Rotation data will get its own type of node socket so that working with degrees and radians can become a bit easier.
We expect to see lots of new nodes added, as usual. The one I'm most excited about is the Set Custom Normals node which allows for manipulating a mesh's normals. We may also get the ability to instance geometry and realize it without breaking custom normals.
Some node groups will also be able to be used throughout the rest of the Blender interface as operators. You'll be able to use their power without ever opening the node editor!
Bone layers, which was one of the last remnants of Blender’s pre-2.8 era, have finally been replaced by bone collections.
Several new sliders have been added to the graph editor for blending between poses, and working with huge numbers of keyframes will be significantly faster.
Blender's Grease Pencil is currently undergoing it's third major rewrite, which will allow for better interoperability with other software, improved performance, integration with geometry nodes, integration with Eevee materials and shadows, and more.
However, whether it will be finished in time for Blender 4.0 is unclear. It may be pushed off until Blender 4.1 or 4.2.
Library overrides will have several fixes in Blender 4.0, making using them in parenting hierarchies much more stable.
Eevee is set to receive a huge update soon, which will significantly improve how it handles shadows, volumes, and environmental light.

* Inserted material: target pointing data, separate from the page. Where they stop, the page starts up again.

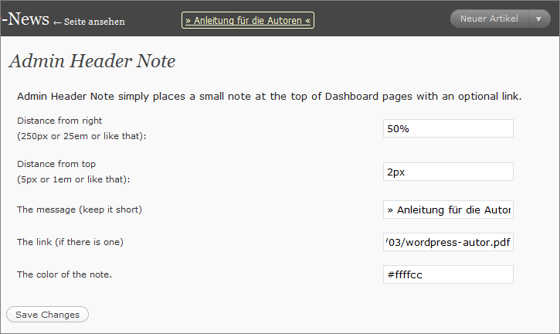
Task: Open the News site title link
Action: tap(25, 19)
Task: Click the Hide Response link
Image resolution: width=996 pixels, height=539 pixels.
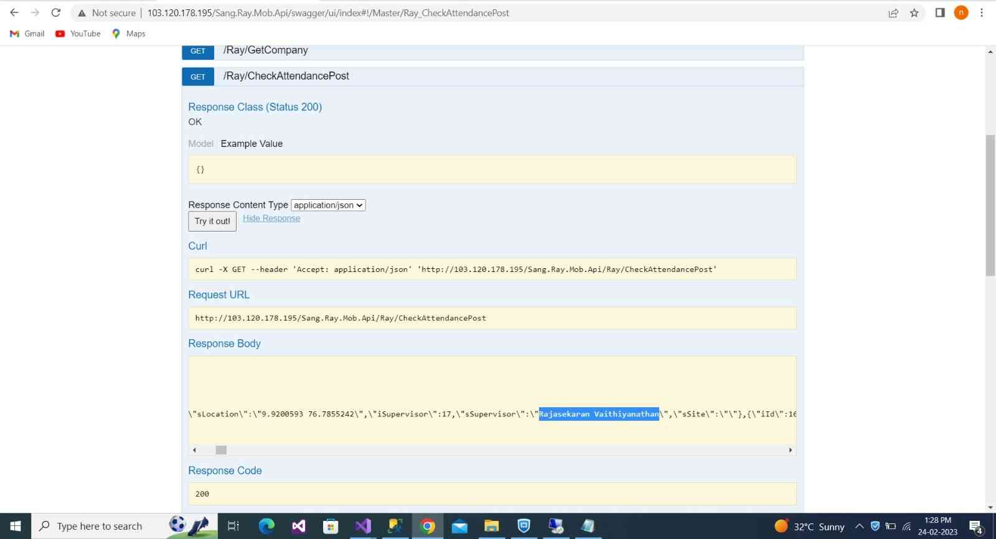Action: tap(271, 218)
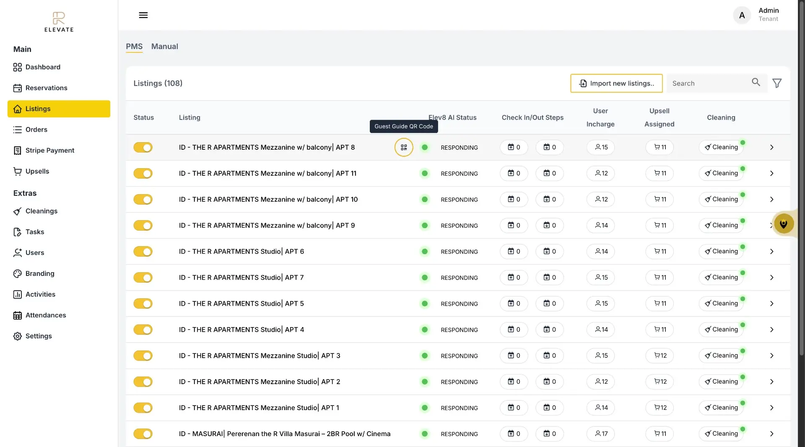Screen dimensions: 805x447
Task: Open the chevron for Mezzanine Studio APT 1
Action: (771, 408)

It was originally slated for Blender 4.0, but has now been pushed back to ship with Blender 4.1. We’ll have to wait for that excitement, but there are a few nice features worth looking forward to in 4.0.

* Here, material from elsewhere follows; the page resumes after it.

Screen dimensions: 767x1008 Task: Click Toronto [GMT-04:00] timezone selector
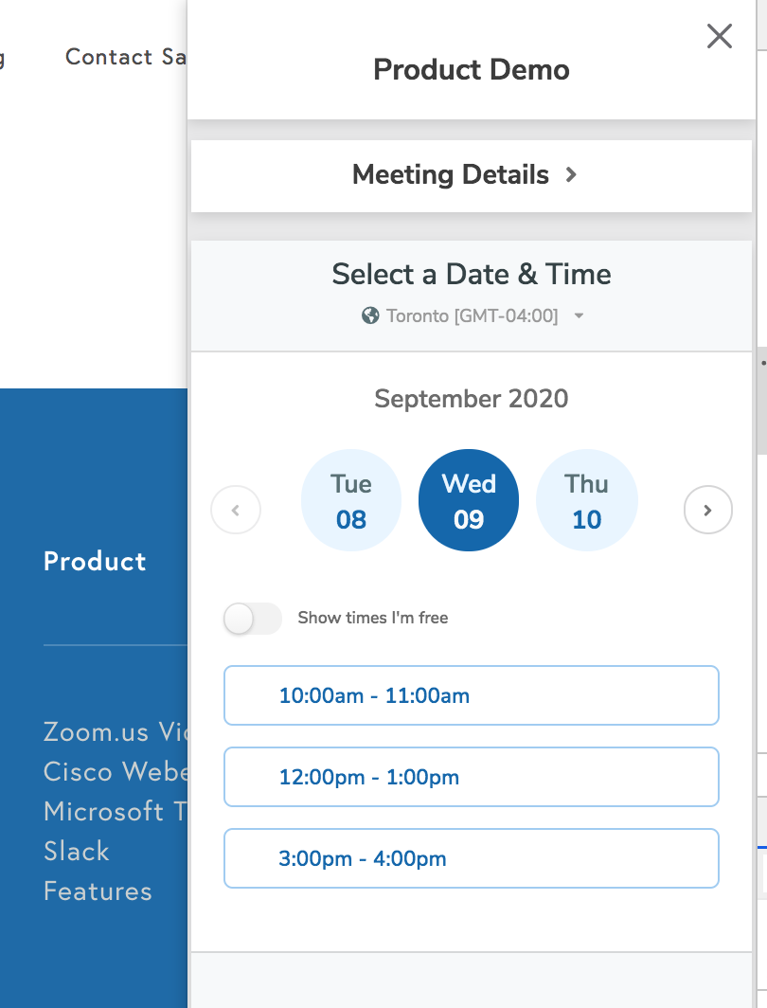tap(473, 315)
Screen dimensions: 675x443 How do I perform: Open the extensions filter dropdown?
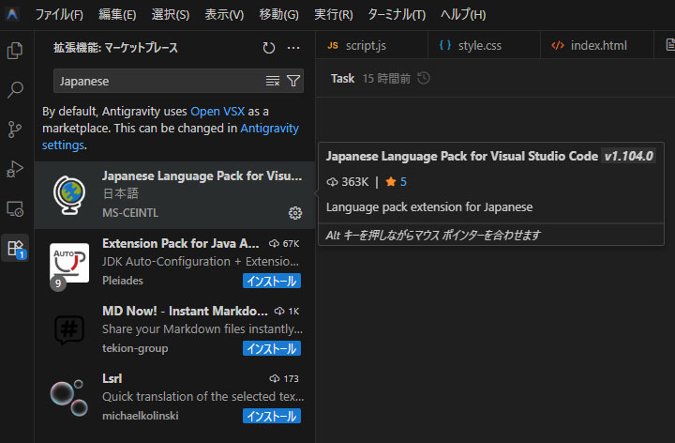293,82
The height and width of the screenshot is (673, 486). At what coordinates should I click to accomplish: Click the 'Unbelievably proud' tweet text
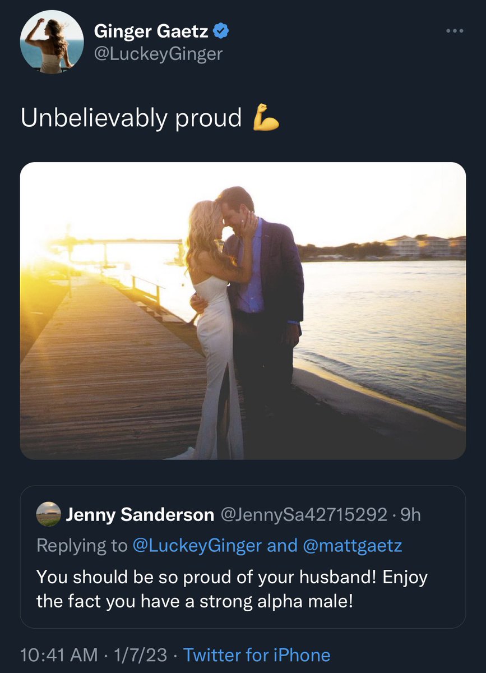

The Principled shader will be updated to be much more physically accurate and a little more user friendly.
The Anisotropic shader will be removed in favor of adding an Anisotropy control to the Glossy shader.
The Velvet shader has been renamed to the Sheen shader and produces much more realistic results in Cycles.
All lights will have UV coordinates that can be used for texturing them.
The Noise and Voronoi textures will get a few new controls for adjusting their complexity.
Cycles will finally get light linking, which allows artists to specify exactly which objects each light will affect.
Cycles path guiding will support glossy materials in Blender, which helps clean up noisy scenes with lots of reflections.
The default color transform will switch from Filmic to the new AgX, which handles bright lights and saturated colors a bit more naturally. It will also work hand in hand with spectral rendering in Cycles, which is not yet implemented but on the horizon.
Comparing Filmic (left) to AgX (right)
Blender will also support HDR output in the viewport on Mac when using the Standard color transform.
Add-on developers will be able to use USD Hydra delegates for implementing external render engines with Blender, which improves performance and compatibility with other 3D apps. This should encourage more renderers to support Blender if they don’t already.
A new filter node, called Kuwahara, will allow you to easily apply a stylized painterly effect to your renders in real time.
A new retiming tool in the VSE will allow you to slow down and speed up clips. Multiple control points can be added per clip, so you won’t need to split clips in order to do complex timing adjustments.
Audio editing will also be upgraded with sound strips getting an equalizer modifier.
Minimum OpenGL version required has been bumped to 4.3 for Linux and Windows, support has been dropped for Intel HD4000 GPUs, and Mac now requires a GPU and MacOS version that supports Metal 2.2.
Read more about Blender hardware requirements.
Blender 4.0 is not a major overhaul, but it is a significant update that is taking several important steps in the right direction when it comes to user experience, power, and performance.
We're certainly excited about it here at CG Cookie, and we'll be ready to share an updated Blender Basics series when it's officially released.